Prompt
Turn every line of the material below into a numbered list, skipping any blank lines. Leave out the picture lines.

Saved entries
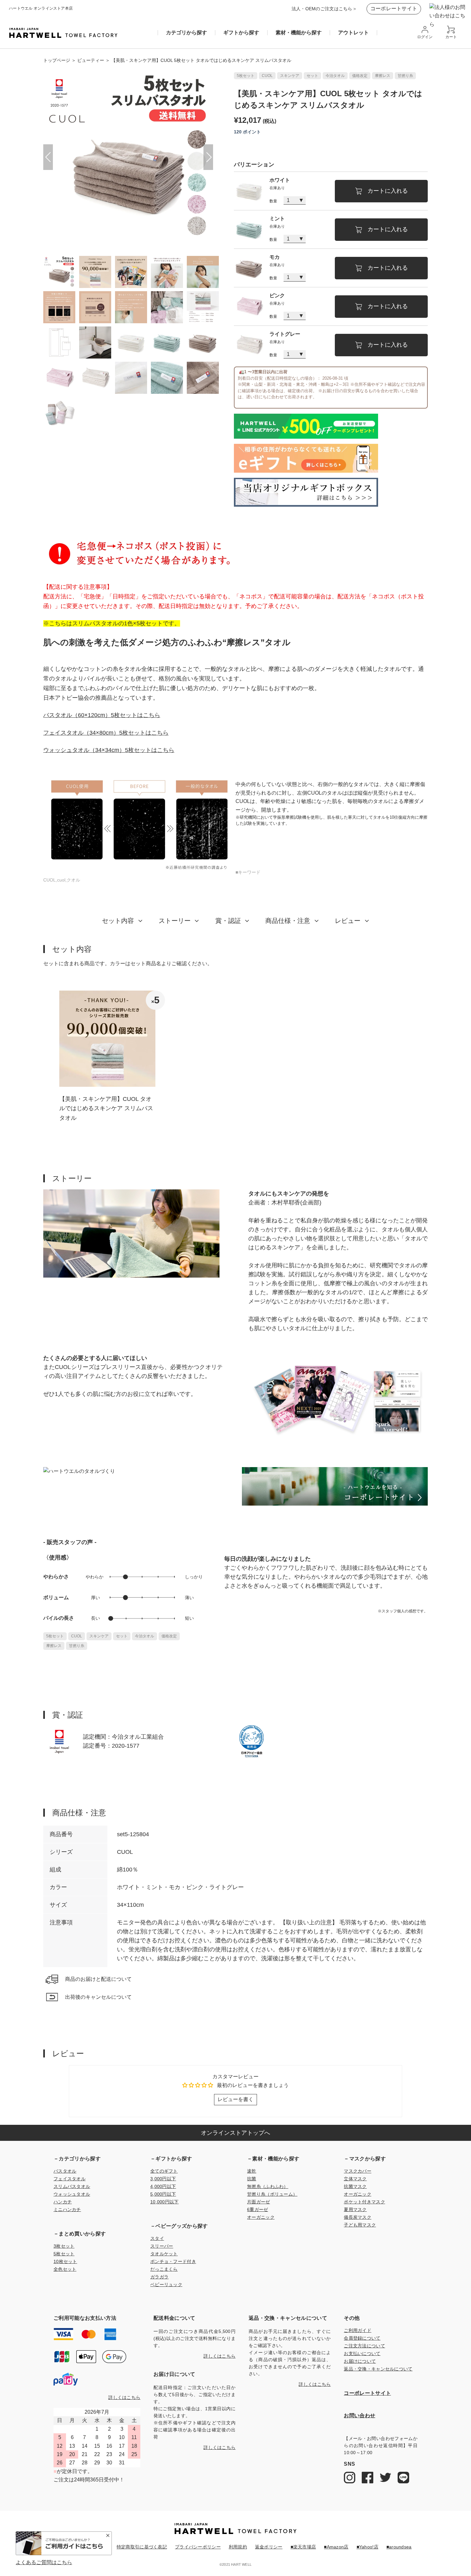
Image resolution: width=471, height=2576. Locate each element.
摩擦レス (382, 75)
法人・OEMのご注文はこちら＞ (324, 8)
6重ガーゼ (257, 2209)
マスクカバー (357, 2171)
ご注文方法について (364, 2345)
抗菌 (251, 2178)
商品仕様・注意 (287, 920)
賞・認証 (228, 920)
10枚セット (65, 2261)
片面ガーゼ (258, 2201)
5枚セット (245, 75)
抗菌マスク (355, 2186)
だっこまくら (164, 2269)
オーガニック (261, 2217)
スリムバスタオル (72, 2186)
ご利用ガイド (357, 2330)
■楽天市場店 (303, 2546)
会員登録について (362, 2338)
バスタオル (65, 2171)
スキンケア (289, 75)
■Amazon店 (336, 2546)
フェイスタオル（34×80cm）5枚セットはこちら (106, 733)
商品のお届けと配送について (98, 1979)
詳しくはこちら (124, 2397)
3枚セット (64, 2246)
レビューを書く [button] (235, 2099)
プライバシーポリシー (198, 2546)
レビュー (347, 920)
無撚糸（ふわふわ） (267, 2186)
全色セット (65, 2269)
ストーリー (175, 920)
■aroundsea (399, 2546)
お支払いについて (362, 2353)
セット (312, 75)
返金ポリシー (269, 2546)
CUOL (267, 75)
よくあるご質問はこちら (44, 2562)
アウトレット (353, 32)
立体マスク (355, 2178)
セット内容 (118, 920)
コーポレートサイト (393, 8)
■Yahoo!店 (367, 2546)
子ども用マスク (360, 2224)
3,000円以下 (163, 2178)
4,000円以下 (163, 2186)
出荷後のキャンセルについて (98, 1997)
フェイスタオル (70, 2178)
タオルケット (164, 2253)
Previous (48, 157)
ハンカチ (63, 2201)
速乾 (251, 2171)
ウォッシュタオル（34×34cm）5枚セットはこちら (108, 750)
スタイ (157, 2238)
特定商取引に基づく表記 (142, 2546)
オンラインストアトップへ (235, 2133)
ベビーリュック (166, 2284)
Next (208, 157)
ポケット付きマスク (364, 2201)
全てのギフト (164, 2171)
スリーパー (161, 2246)
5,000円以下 (163, 2194)
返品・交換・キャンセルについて (378, 2368)
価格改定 (360, 75)
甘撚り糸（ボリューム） (272, 2194)
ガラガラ (159, 2276)
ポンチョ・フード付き (173, 2261)
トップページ (56, 60)
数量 (273, 201)
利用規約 (238, 2546)
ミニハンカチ (67, 2209)
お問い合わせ (359, 2415)
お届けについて (360, 2361)
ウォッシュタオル (72, 2194)
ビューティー (90, 60)
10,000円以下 (164, 2201)
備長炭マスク (357, 2217)
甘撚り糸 (405, 75)
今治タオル (335, 75)
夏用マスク (355, 2209)
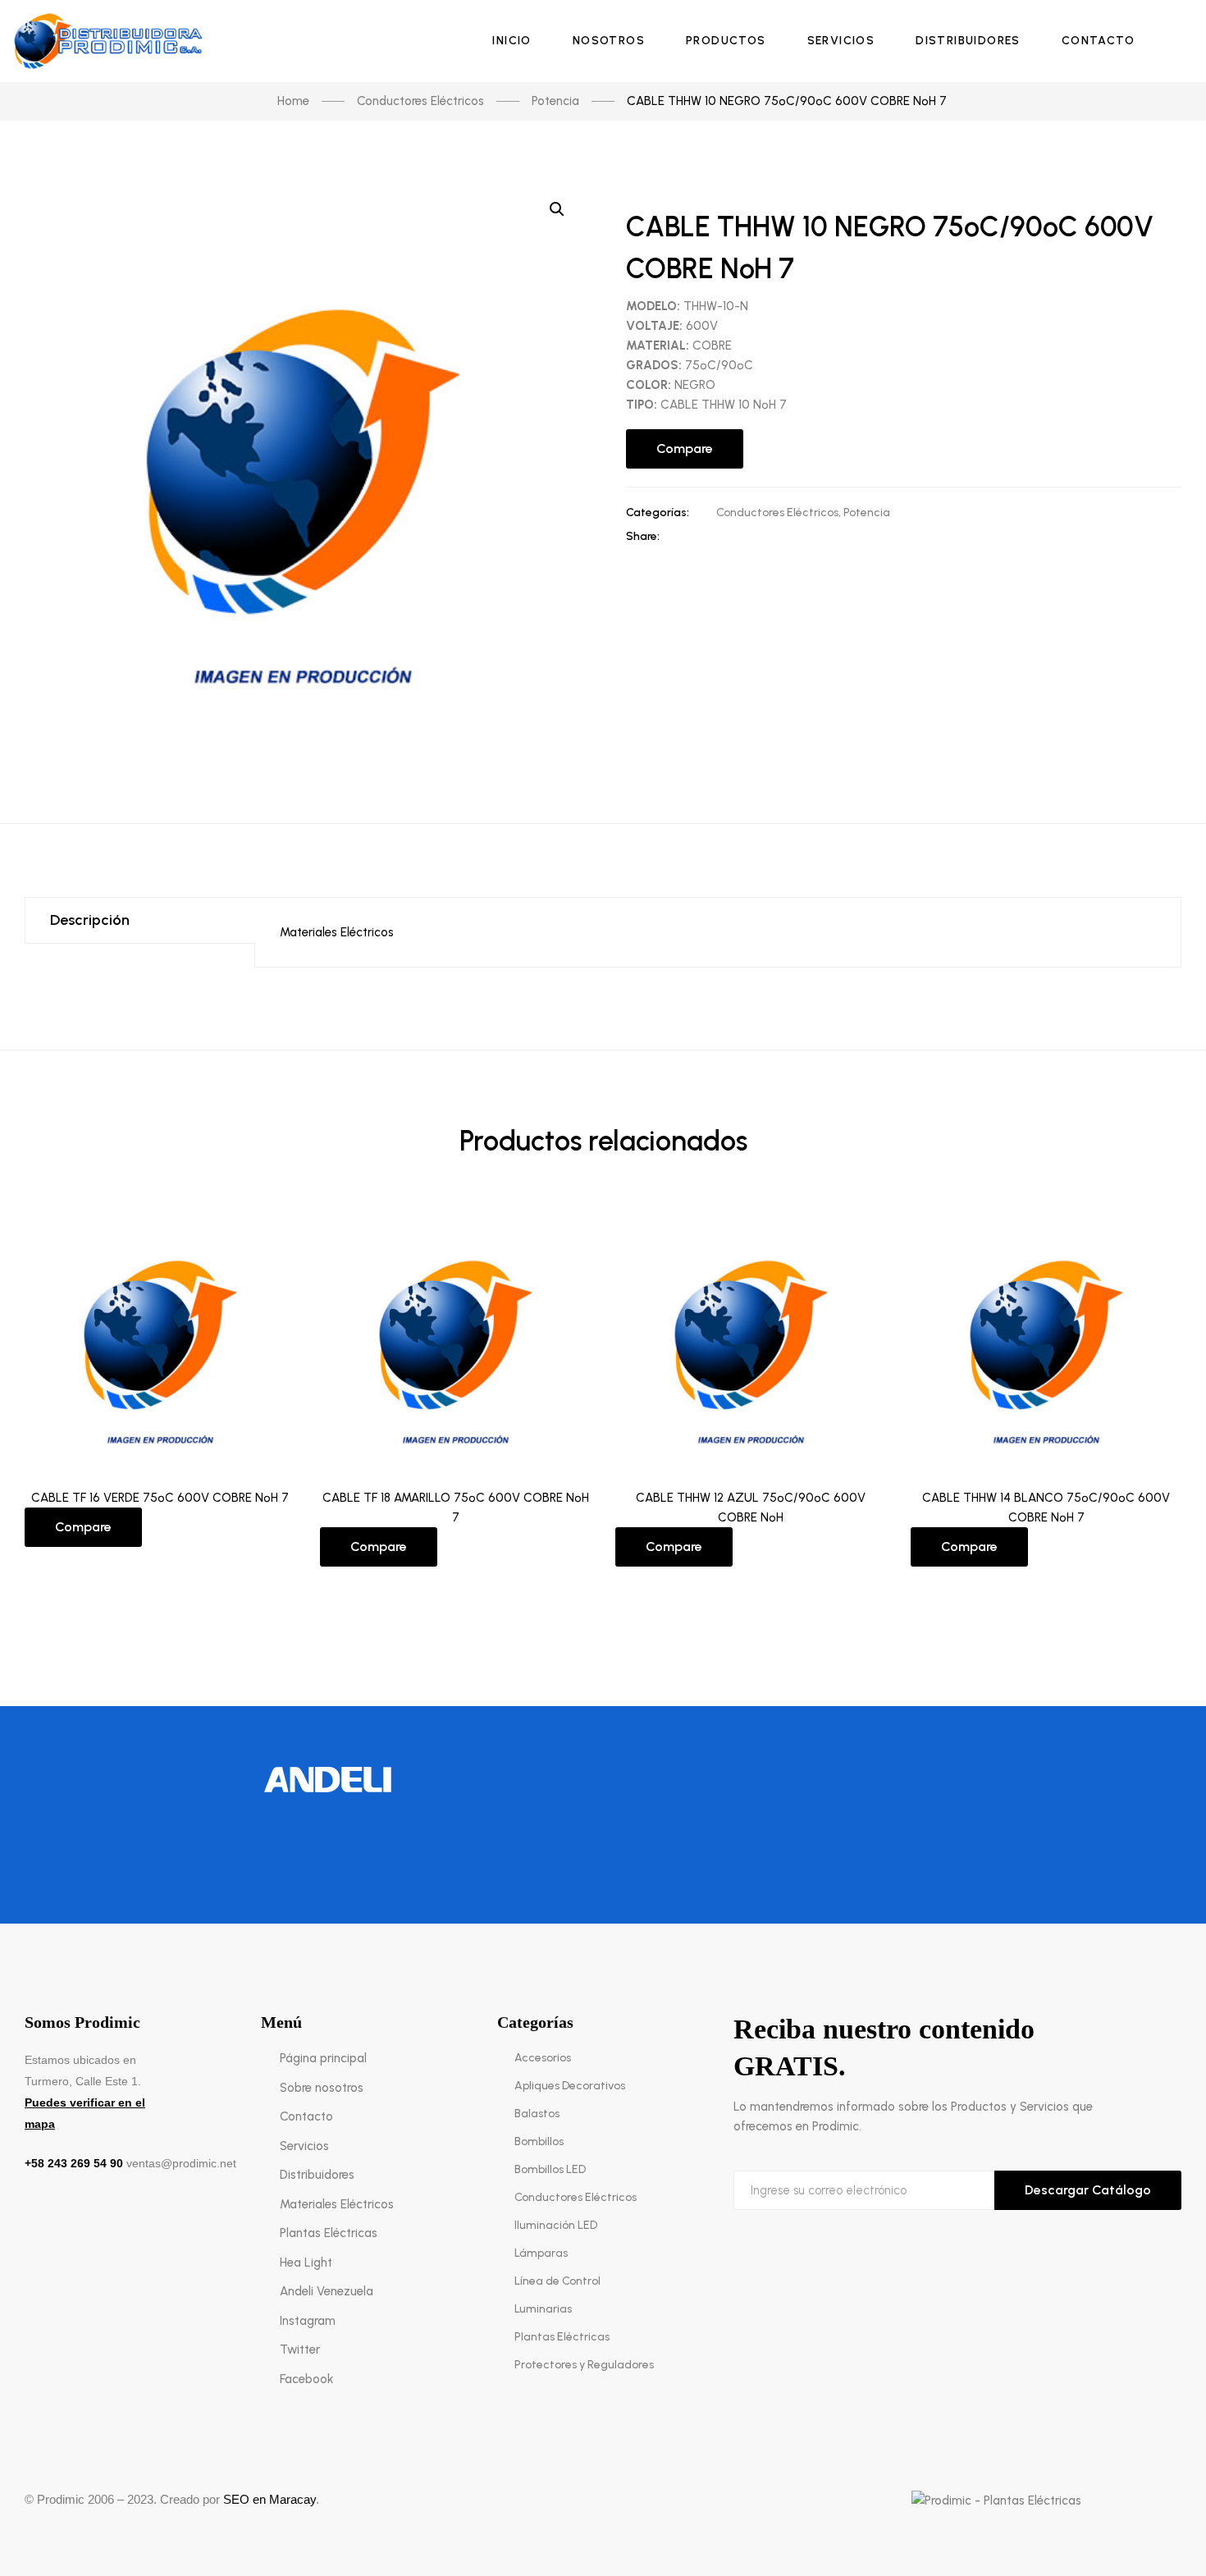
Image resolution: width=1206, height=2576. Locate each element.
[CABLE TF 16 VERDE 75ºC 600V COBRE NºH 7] (160, 1336)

Full output
1. Image resolution: width=471, height=2576. Locate each element.
2. 摩擦レス (382, 75)
3. 法人・OEMのご注文はこちら＞ (324, 8)
4. 6重ガーゼ (257, 2209)
5. マスクカバー (357, 2171)
6. ご注文方法について (364, 2345)
7. 抗菌 (251, 2178)
8. 商品仕様・注意 (287, 920)
9. 賞・認証 (228, 920)
10. 10枚セット (65, 2261)
11. 片面ガーゼ (258, 2201)
12. 5枚セット (245, 75)
13. 抗菌マスク (355, 2186)
14. だっこまくら (164, 2269)
15. オーガニック (261, 2217)
16. スリムバスタオル (72, 2186)
17. ご利用ガイド (357, 2330)
18. ■楽天市場店 (303, 2546)
19. 会員登録について (362, 2338)
20. バスタオル (65, 2171)
21. スキンケア (289, 75)
22. ■Amazon店 (336, 2546)
23. フェイスタオル（34×80cm）5枚セットはこちら (106, 733)
24. 商品のお届けと配送について (98, 1979)
25. 詳しくはこちら (124, 2397)
26. 3枚セット (64, 2246)
27. レビューを書く [button] (235, 2099)
28. プライバシーポリシー (198, 2546)
29. レビュー (347, 920)
30. 無撚糸（ふわふわ） (267, 2186)
31. 全色セット (65, 2269)
32. ストーリー (175, 920)
33. ■aroundsea (399, 2546)
34. お支払いについて (362, 2353)
35. セット (312, 75)
36. 返金ポリシー (269, 2546)
37. CUOL (267, 75)
38. よくあるご質問はこちら (44, 2562)
39. アウトレット (353, 32)
40. 立体マスク (355, 2178)
41. セット内容 (118, 920)
42. コーポレートサイト (393, 8)
43. ■Yahoo!店 (367, 2546)
44. 子ども用マスク (360, 2224)
45. 3,000円以下 (163, 2178)
46. 4,000円以下 (163, 2186)
47. 出荷後のキャンセルについて (98, 1997)
48. フェイスタオル (70, 2178)
49. タオルケット (164, 2253)
50. Previous (48, 157)
51. ハンカチ (63, 2201)
52. 速乾 (251, 2171)
53. ウォッシュタオル（34×34cm）5枚セットはこちら (108, 750)
54. スタイ (157, 2238)
55. 特定商取引に基づく表記 (142, 2546)
56. オンラインストアトップへ (235, 2133)
57. ベビーリュック (166, 2284)
58. Next (208, 157)
59. ポケット付きマスク (364, 2201)
60. 全てのギフト (164, 2171)
61. スリーパー (161, 2246)
62. 5,000円以下 (163, 2194)
63. 返品・交換・キャンセルについて (378, 2368)
64. 価格改定 (360, 75)
65. 甘撚り糸（ボリューム） (272, 2194)
66. ガラガラ (159, 2276)
67. ポンチョ・フード付き (173, 2261)
68. トップページ (56, 60)
69. 数量 (273, 201)
70. 利用規約 (238, 2546)
71. ミニハンカチ (67, 2209)
72. お問い合わせ (359, 2415)
73. お届けについて (360, 2361)
74. ウォッシュタオル (72, 2194)
75. ビューティー (90, 60)
76. 10,000円以下 (164, 2201)
77. 備長炭マスク (357, 2217)
78. 甘撚り糸 (405, 75)
79. 今治タオル (335, 75)
80. 夏用マスク (355, 2209)
81. Image resolution: width=1206, height=2576. Locate each element.
82. [CABLE TF 16 VERDE 75ºC 600V COBRE NºH 7] (160, 1336)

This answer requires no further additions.